@JR: It sounds like your lens(es) and camera body may be out of alignment. Thats not really all that uncommon (all manufactured equipment has to be manufactured within certain tolerances, and when you have broadly compatible interchangeable parts, tolerances usually have to be loosened to a greater degree than would be ideal), and the primary reason most higher grade cameras like the 5D III include lens micro adjustment features. You may have a general adjustment problem, or it may be lens specific. The 5D III supports adjusting for both cases, however by default micro adjustment applies globally.

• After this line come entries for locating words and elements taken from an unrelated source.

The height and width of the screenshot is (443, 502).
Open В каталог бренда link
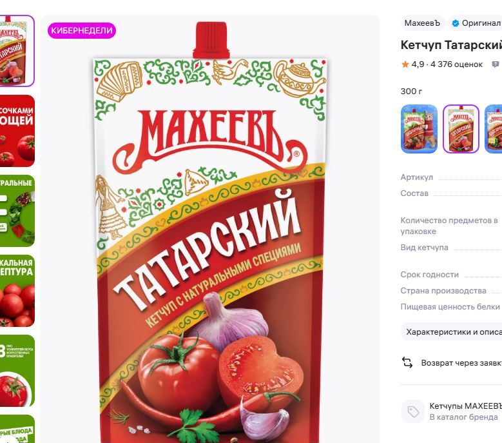click(463, 417)
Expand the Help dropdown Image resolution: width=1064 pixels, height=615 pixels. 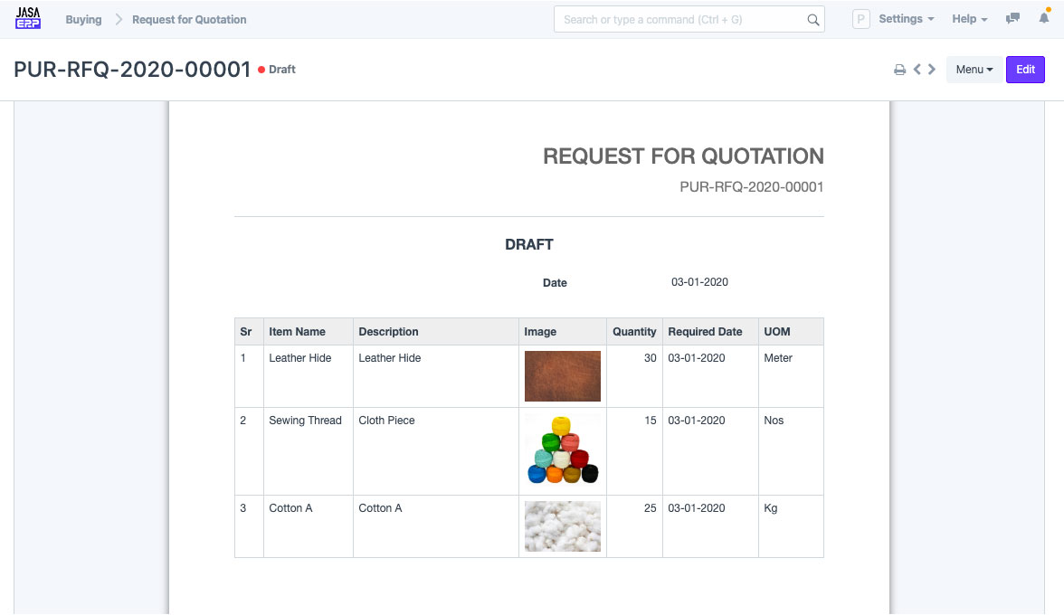click(x=969, y=19)
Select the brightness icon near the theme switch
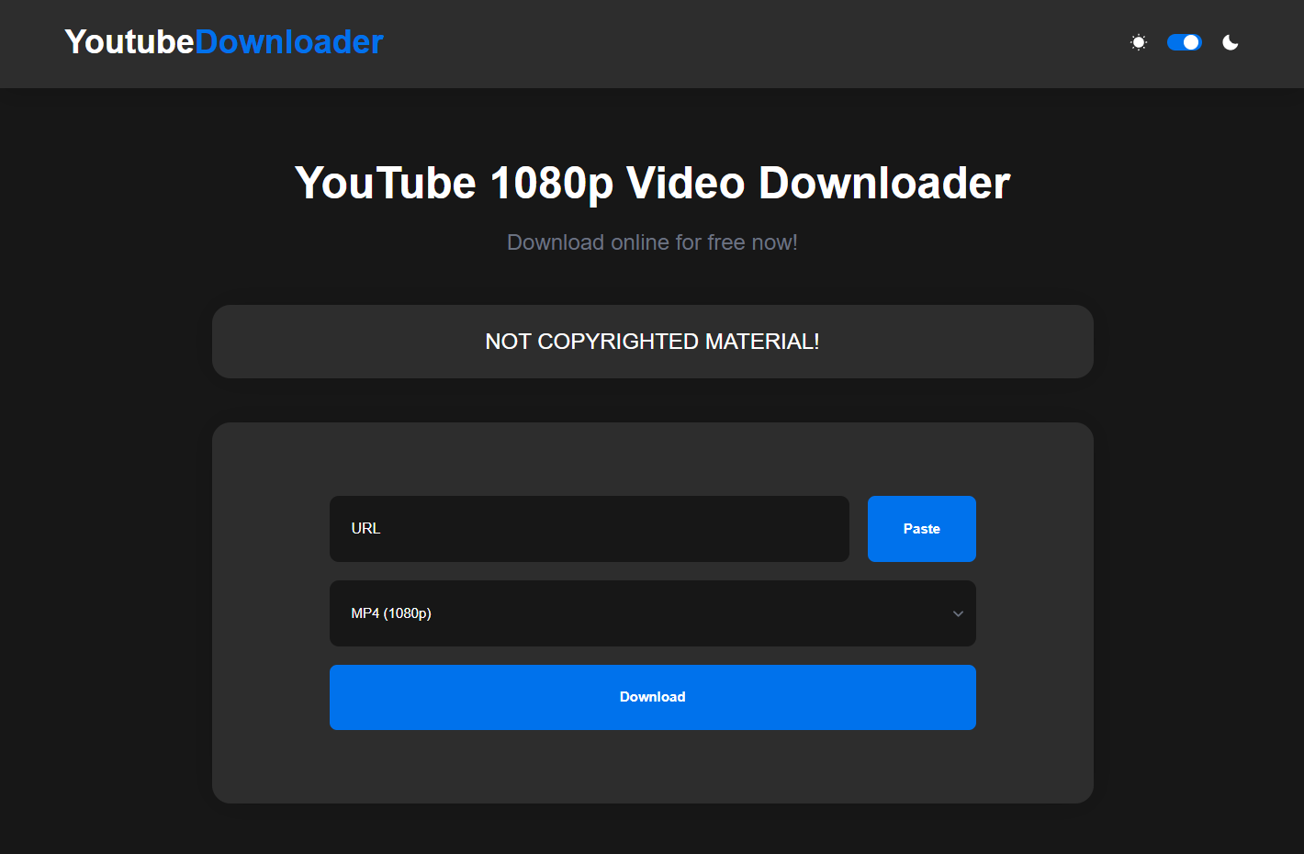 click(x=1138, y=42)
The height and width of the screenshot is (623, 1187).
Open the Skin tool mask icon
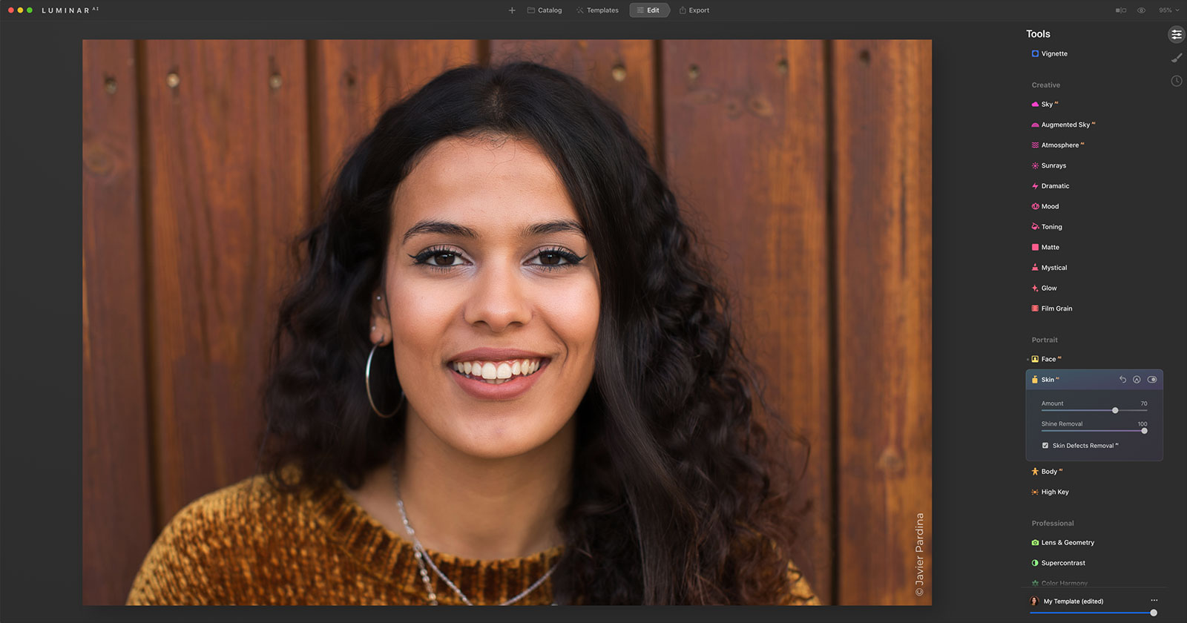(x=1137, y=380)
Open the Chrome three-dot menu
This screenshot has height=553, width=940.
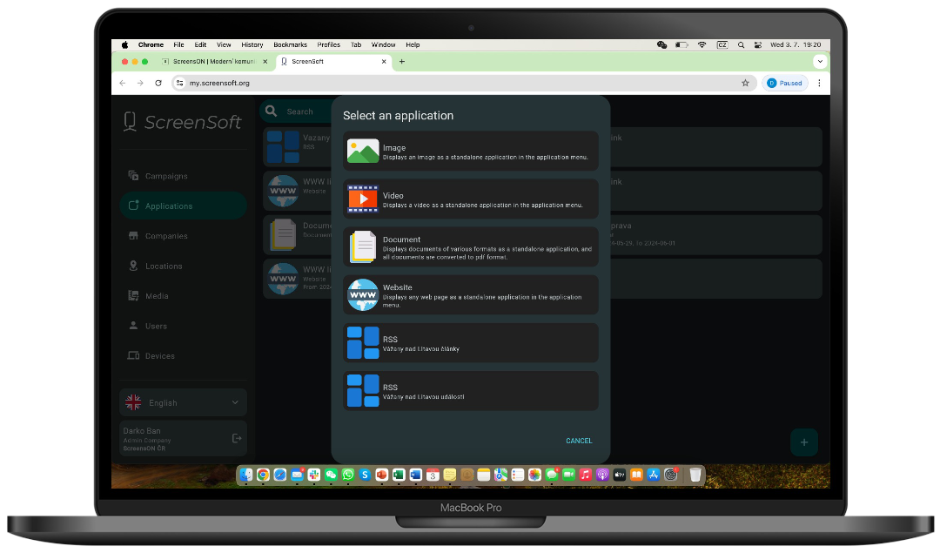[x=819, y=83]
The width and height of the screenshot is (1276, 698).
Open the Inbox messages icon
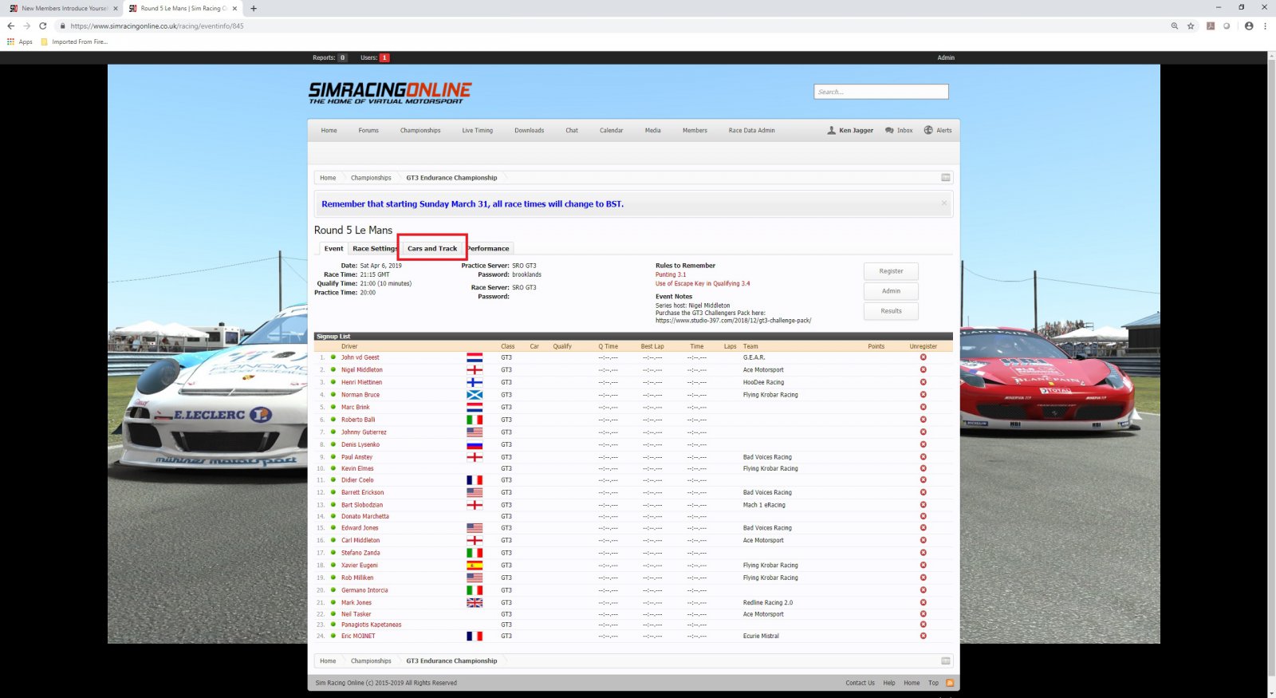(x=889, y=130)
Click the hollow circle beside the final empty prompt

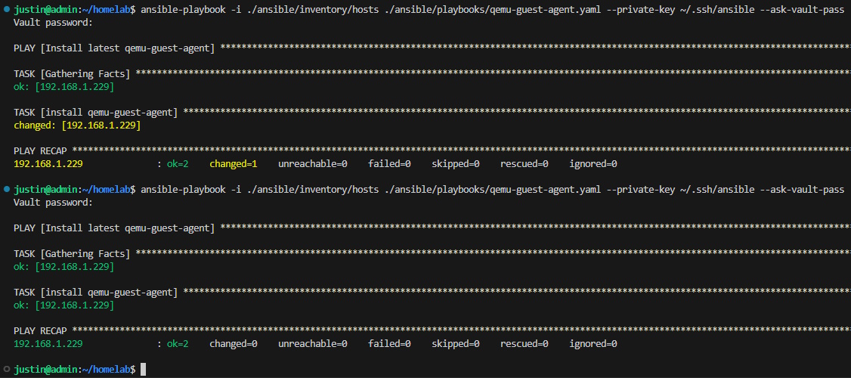click(x=7, y=369)
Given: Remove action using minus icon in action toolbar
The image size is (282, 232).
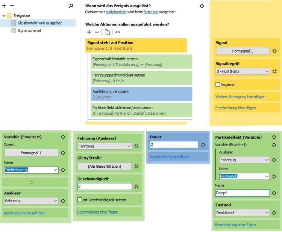Looking at the screenshot, I should (97, 32).

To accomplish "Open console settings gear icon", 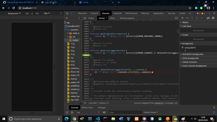I will tap(214, 112).
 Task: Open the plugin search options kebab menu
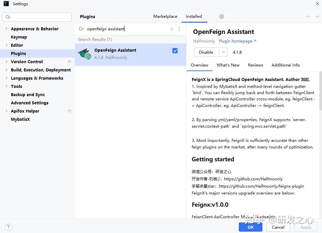(x=179, y=29)
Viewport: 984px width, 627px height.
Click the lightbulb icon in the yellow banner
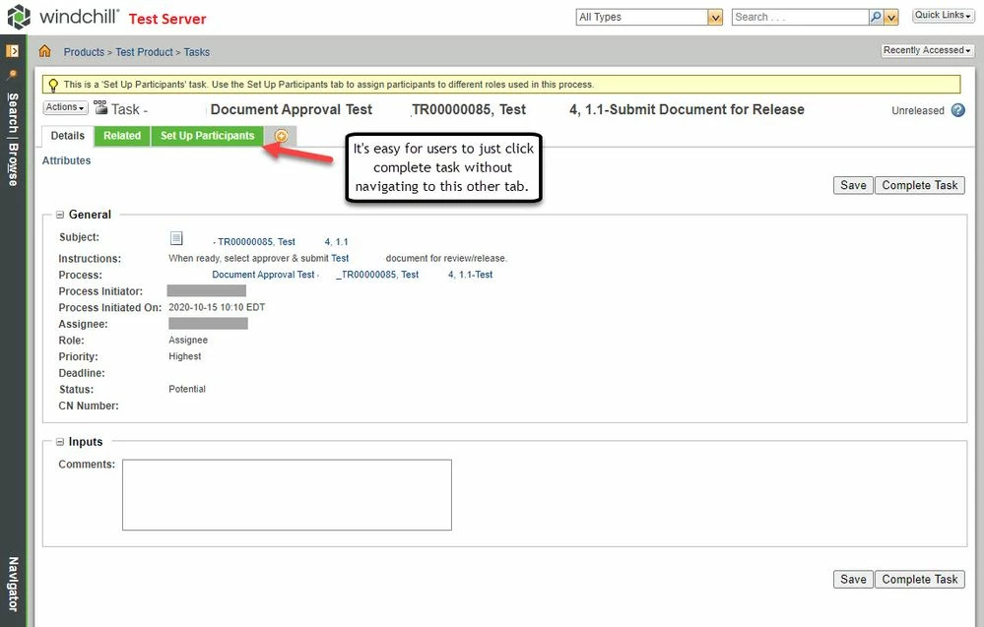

I would try micro adjusting your lens+camera combinations and see if that improves your results. You will need a calibration chart or device. For a chart, you might try this one:
http://regex.info/blog/photo-tech/focus-chart (this site also includes very detailed instructions on how to print and use the chart.) If you really want to go all out and get things extremely precise, you should probably get a LensAlign device:
http://michaeltapesdesign.com/lensalign.html. Canon cameras allow you to micro adjust per-lens, and I think you can store up to around 20 lens micro adjustment profiles. The camera will automatically select the right profile for a given lens when that lens is attached (I am not sure if that works with third-party lenses or not...Canon lenses are microchipped with a bunch of statistical information.)
Hopefully micro adjust will help, and prevent you from having to return your camera (and incur all that extra shipping cost and who knows what other costs.)